Data for processing:
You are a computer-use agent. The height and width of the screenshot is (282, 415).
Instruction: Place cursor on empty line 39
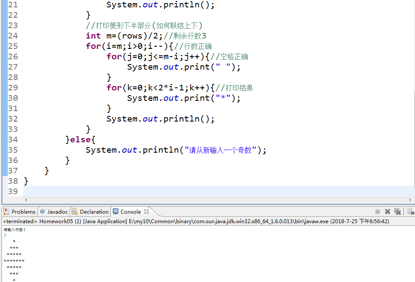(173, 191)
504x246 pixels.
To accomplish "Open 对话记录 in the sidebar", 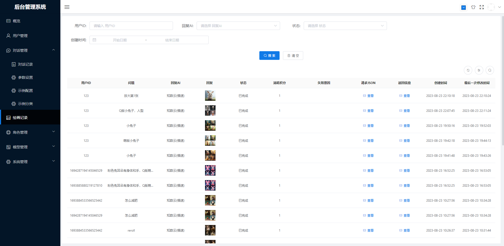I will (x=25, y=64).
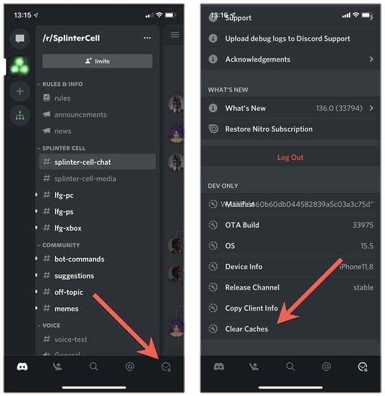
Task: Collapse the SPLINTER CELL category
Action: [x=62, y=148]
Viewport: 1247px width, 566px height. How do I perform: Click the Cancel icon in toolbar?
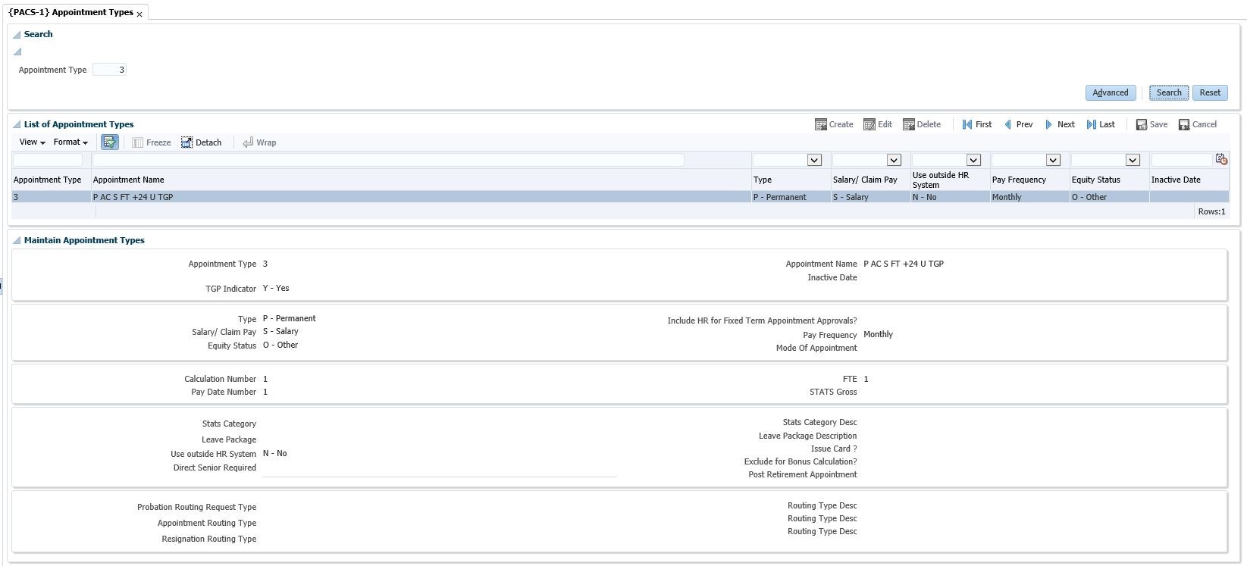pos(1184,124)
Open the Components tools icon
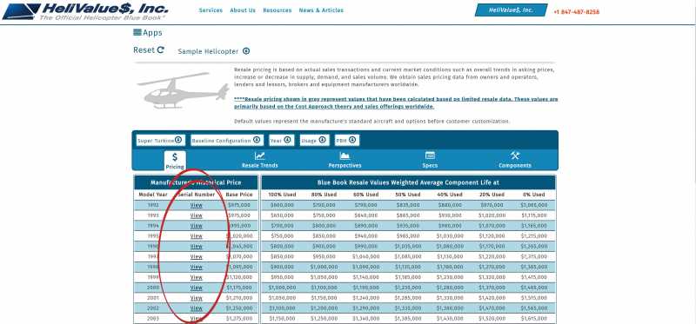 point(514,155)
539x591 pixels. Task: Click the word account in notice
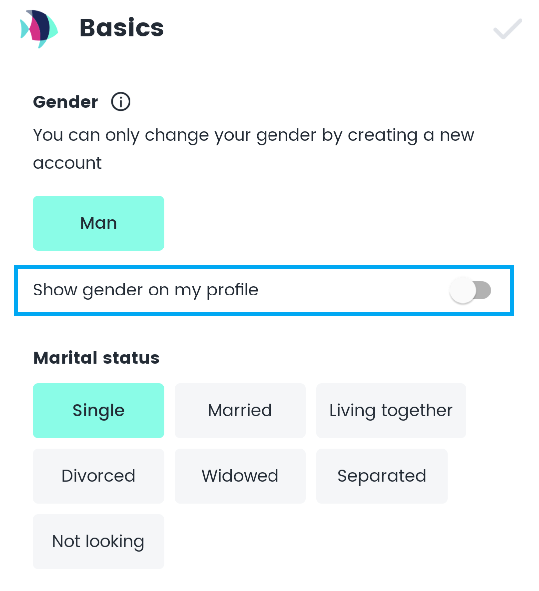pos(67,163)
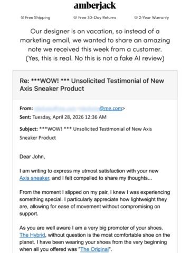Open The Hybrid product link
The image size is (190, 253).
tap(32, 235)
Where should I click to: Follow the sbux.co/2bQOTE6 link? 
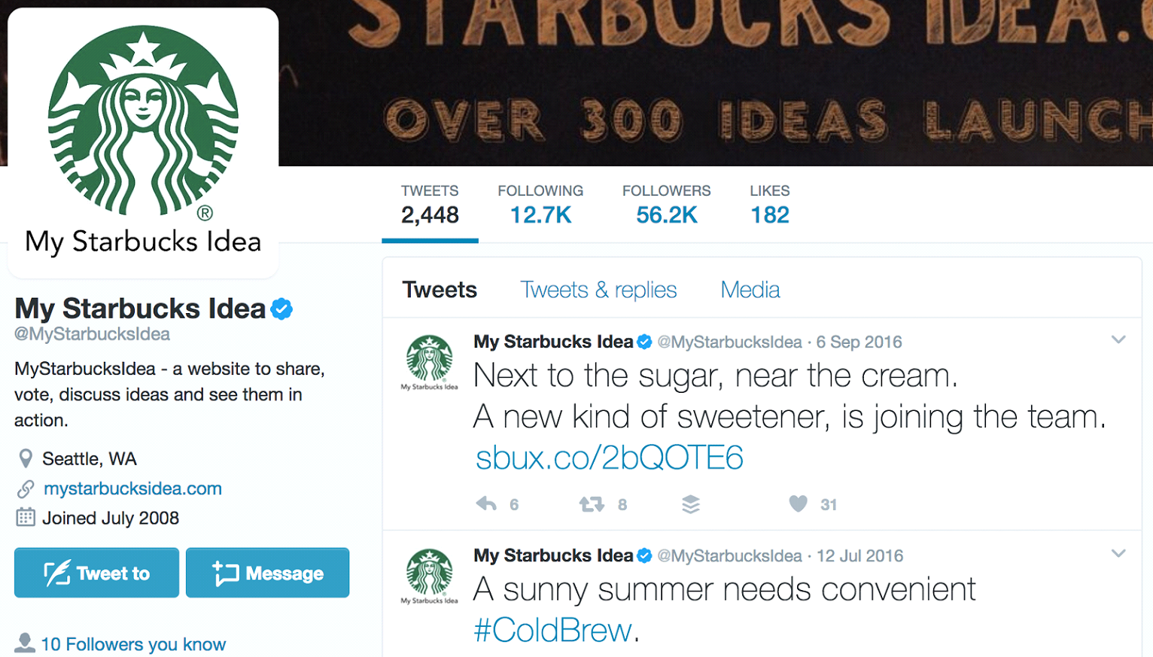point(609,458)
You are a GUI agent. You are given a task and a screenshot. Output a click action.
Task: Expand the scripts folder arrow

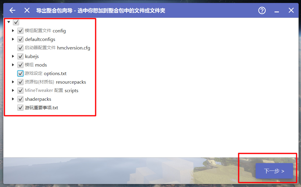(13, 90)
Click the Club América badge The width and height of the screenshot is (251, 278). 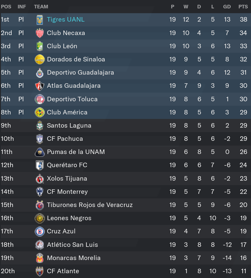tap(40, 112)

Task objective:
Pull every line containing the word "agent" out of the entries above.

Solution below:
You are a computer-use agent. The height and width of the screenshot is (282, 415).
You are a GUI agent. You are given a task and a screenshot. Output a click action.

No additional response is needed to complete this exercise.